On Friday, Agios Pharmaceuticals announced that the United State Food and Drug Administration had granted approval for its treatment for a specific form of leukemia, the first treatment that is targeted for patients that have a specific genetic mutation.
The company is planning to launch its newly approved drug, known as Tibsovo, across the U.S. in the next two days, said David Schenkein the CEO.
Agios is planning to sell the leukemia treatment at $26,115 to drug distributors for a supply of 30 days, said Schenkein.

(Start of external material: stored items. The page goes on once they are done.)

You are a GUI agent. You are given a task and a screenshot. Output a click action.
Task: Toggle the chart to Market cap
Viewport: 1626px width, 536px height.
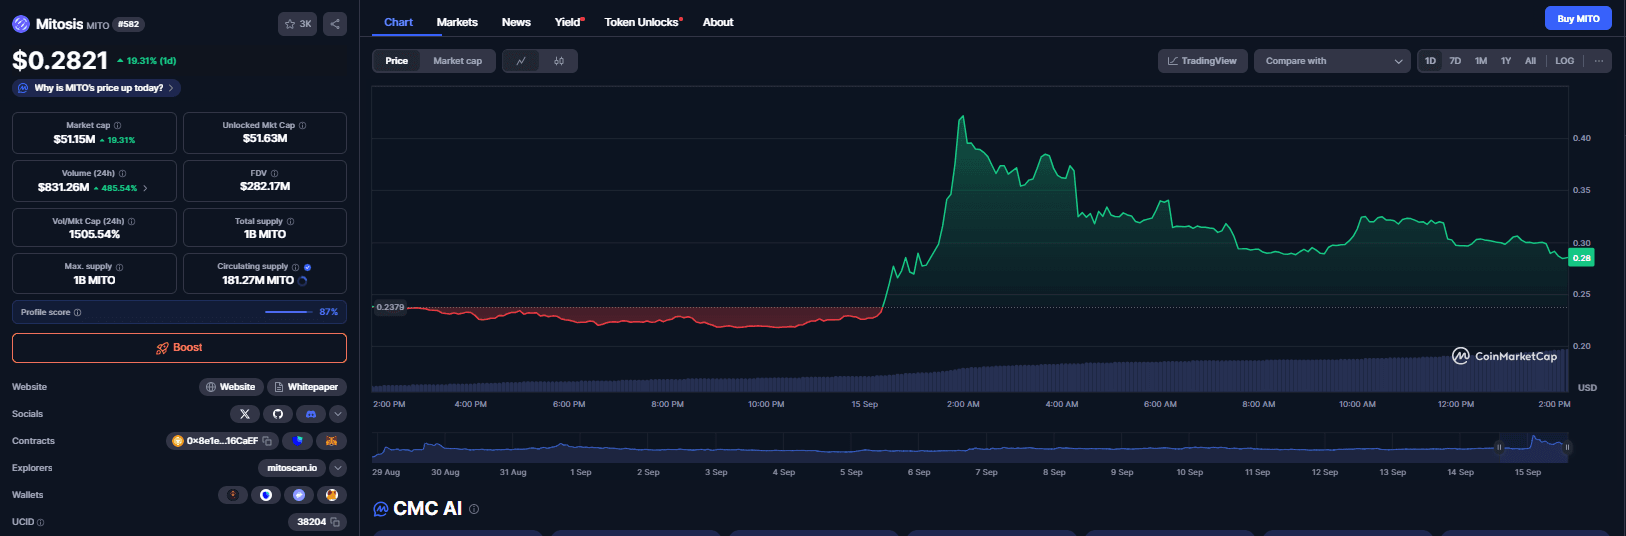pyautogui.click(x=457, y=61)
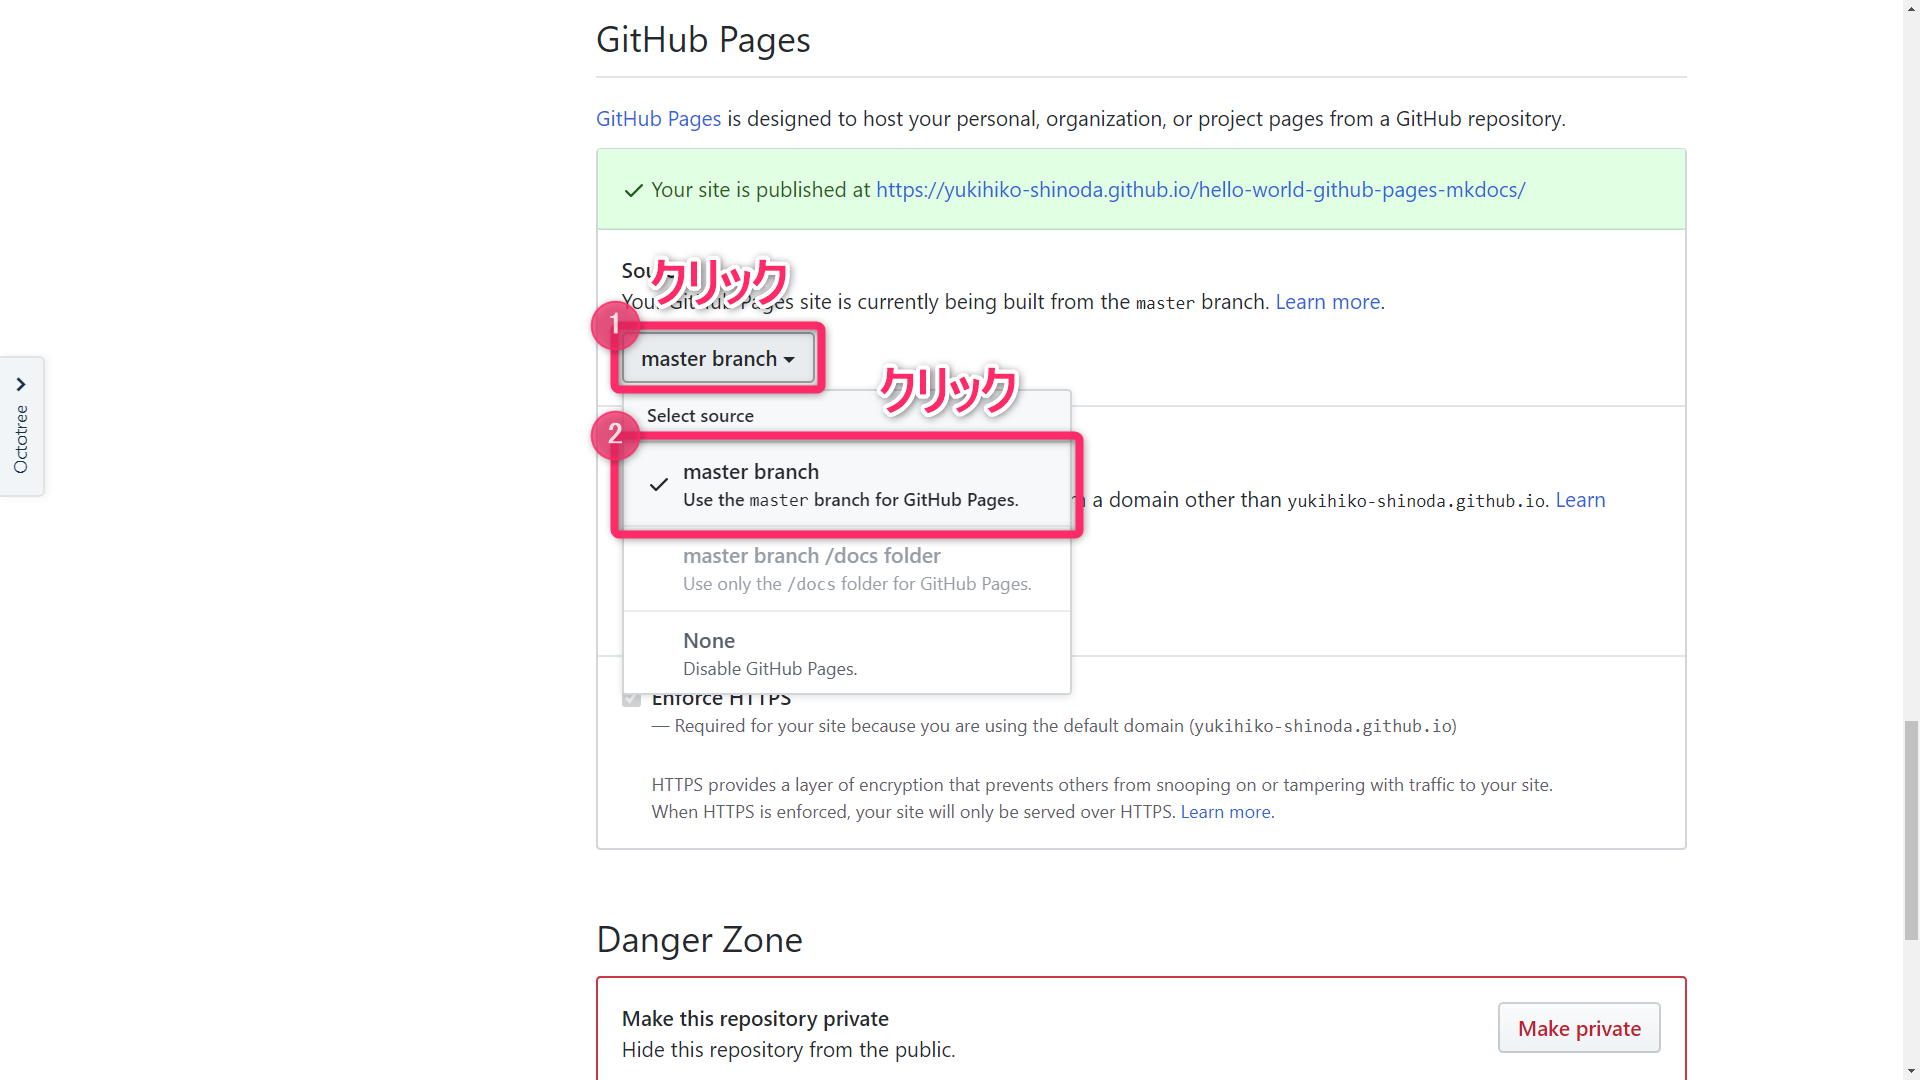The height and width of the screenshot is (1080, 1920).
Task: Open the published site URL
Action: [x=1200, y=189]
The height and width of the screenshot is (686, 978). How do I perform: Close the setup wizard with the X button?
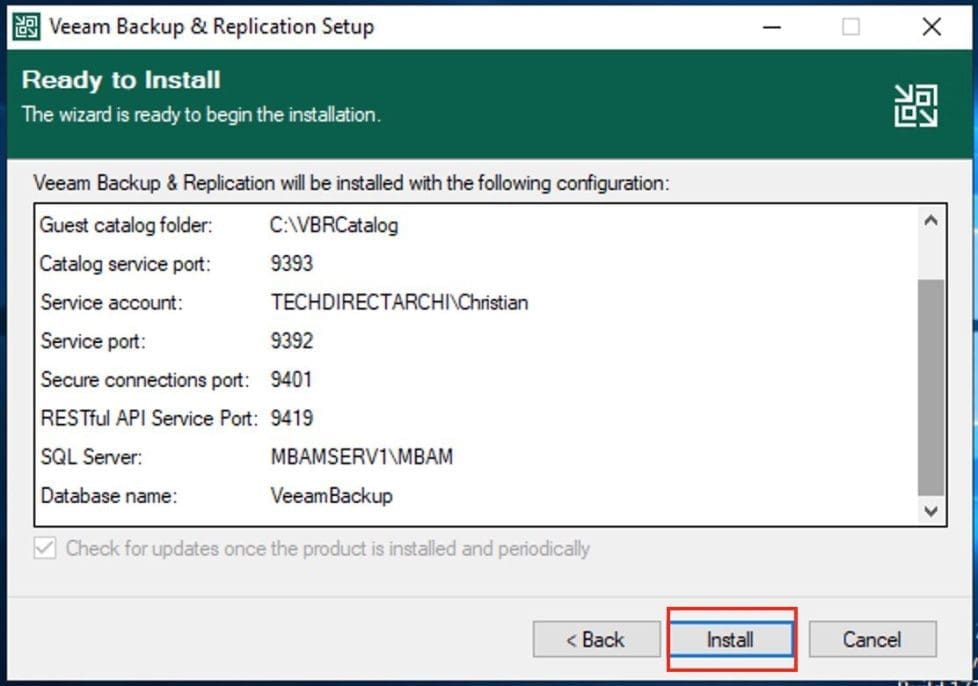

Tibsovo is the first fully-owned drug for Agios and was approved thanks to the results from patients in an early-stage trial that suffered from acute myeloid leukemia and their disease was either resistant to treatments or had relapsed.
The label on the drug contains a boxed warning, which is the agency’s harshest, as it flags the danger of possible differentiation syndrome, which is a fatal condition if left untreated, with symptoms that include the buildup of fluid in the lungs as well as inflammation of the lung’s tissue.
Across the U.S., close to 20,000 new cases of acute myeloid leukemia are diagnosed annually. The sickness is a cancer of the bone marrow and blood, said the company in an official statement following the approval of its drug.
The Agios CEO said the approval of the drug was a huge milestone for the estimated 5% to 10% of acute myeloid leukemia patients that have the IDH1 mutations, which is the specific form of the disease that will be targeted by Tibsovo.
In August, another cancer treating drug was approved by the FDA from Agios, but the worldwide developing and commercializing rights belong to the company Celgene.
Over the last year, shares of Agios have gained almost 62%, but were marginally lower on Friday.